Fett-Brand gestern in Wohnung - Verdacht auf eine Rauchgas-Vergiftung
Aufregung gestern Morgen in der Aiblinger Eichenstraße: Gemeldet wurde den Rettungskräften ein Zimmerbrand in einem Wohngebäude. Beim Eintreffen der Feuerwehr hatten die Bewohner das Gebäude bereits eigenständig verlassen. Sie berichteten dem Gruppenführer, dass sich erhitztes Fett in einem Topf auf dem Herd entzündet hatte. Die Bewohnerin reagierte geistesgegenwärtig und erstickte die Flammen, indem sie einen Deckel auf den Topf legte. Nur durch das umsichtige und richtige Handeln der Bewohnerin konnte ein größerer Schaden sowie mögliche Verletzungen verhindert werden. Fettbrände sollten stets durch das Abdecken des brennenden Gefäßes gelöscht werden. Keinesfalls darf Wasser verwendet werden, da dies zu einer gefährlichen Fettexplosion führen kann.
Trotz des schnellen Handelns kam es zu einer erheblichen Rauchentwicklung in der Wohnung. Die Bewohner wurden vorsorglich vom Rettungsdienst untersucht, da der Verdacht auf eine Rauchgas-Vergiftung bestand.

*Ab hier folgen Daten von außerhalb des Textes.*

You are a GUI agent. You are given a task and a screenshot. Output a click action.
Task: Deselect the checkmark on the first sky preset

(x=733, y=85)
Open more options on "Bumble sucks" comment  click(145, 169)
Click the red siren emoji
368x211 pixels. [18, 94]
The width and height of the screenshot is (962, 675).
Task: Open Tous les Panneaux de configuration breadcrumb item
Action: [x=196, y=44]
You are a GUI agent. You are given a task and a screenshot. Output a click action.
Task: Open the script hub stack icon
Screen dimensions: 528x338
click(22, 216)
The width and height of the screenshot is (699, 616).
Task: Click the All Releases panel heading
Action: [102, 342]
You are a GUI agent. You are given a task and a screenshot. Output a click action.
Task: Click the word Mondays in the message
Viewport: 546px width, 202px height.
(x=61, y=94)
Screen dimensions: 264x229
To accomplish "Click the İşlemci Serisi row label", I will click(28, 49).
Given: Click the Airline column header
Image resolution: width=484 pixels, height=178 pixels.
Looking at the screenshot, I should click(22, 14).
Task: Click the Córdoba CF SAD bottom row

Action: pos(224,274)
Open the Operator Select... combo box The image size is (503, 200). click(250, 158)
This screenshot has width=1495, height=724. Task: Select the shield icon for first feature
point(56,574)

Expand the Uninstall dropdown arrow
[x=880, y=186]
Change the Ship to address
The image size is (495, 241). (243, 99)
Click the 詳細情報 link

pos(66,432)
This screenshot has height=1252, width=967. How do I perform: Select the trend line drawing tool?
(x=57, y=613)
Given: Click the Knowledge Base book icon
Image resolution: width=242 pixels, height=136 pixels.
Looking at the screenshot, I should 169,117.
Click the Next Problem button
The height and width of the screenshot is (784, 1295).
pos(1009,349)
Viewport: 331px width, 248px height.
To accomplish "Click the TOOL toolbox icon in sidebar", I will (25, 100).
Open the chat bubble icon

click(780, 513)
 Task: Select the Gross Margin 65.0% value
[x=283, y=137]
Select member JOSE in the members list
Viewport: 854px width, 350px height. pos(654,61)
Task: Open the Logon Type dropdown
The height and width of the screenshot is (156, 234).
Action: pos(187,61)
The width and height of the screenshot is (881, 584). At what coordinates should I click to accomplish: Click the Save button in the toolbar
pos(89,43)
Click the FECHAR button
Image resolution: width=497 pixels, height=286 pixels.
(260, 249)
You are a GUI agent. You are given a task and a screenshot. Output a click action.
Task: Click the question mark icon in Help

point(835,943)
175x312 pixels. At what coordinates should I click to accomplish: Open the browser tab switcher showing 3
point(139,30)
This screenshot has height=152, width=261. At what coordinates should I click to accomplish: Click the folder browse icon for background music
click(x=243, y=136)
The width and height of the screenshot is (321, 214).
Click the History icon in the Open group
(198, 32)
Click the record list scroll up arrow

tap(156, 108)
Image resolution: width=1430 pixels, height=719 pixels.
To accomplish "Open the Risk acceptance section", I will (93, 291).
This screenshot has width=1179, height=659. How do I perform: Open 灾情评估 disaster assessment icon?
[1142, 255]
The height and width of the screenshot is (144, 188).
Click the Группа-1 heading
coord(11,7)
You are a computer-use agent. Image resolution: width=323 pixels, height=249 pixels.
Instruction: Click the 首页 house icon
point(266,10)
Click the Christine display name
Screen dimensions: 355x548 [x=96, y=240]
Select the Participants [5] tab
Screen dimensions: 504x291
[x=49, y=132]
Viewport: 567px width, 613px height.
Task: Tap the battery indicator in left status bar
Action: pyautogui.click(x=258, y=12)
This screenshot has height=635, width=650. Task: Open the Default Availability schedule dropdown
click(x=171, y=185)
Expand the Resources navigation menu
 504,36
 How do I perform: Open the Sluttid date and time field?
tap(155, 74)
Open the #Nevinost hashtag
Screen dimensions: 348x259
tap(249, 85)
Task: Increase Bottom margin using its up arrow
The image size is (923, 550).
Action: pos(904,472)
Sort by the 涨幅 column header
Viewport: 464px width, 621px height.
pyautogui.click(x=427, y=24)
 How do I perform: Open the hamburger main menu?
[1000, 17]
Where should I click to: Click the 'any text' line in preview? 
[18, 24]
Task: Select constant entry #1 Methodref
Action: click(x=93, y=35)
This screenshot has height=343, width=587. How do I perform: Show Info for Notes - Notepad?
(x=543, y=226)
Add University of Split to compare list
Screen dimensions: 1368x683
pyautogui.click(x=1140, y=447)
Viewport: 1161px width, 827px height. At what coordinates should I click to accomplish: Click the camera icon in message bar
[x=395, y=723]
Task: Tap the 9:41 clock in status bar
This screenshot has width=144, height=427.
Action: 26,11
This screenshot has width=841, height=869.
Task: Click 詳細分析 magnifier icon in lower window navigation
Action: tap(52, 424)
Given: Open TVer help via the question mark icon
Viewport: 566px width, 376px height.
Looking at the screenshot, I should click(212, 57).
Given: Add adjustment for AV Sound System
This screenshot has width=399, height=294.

Die Feuerwehr entfernte das Brandgut aus dem Gebäude und belüftete die betroffenen Räume mithilfe eines Hochleistungslüfters. Anschließend wurde der Brandbereich mit einer Wärmebildkamera kontrolliert sowie Gasmessungen durchgeführt.
Nachdem keine Gefahr mehr festgestellt werden konnte, wurde die Wohnung wieder an die Bewohner übergeben.
Im Einsatz waren neben der Aiblinger Feuerwehr auch Rettungsdienst und Polizei.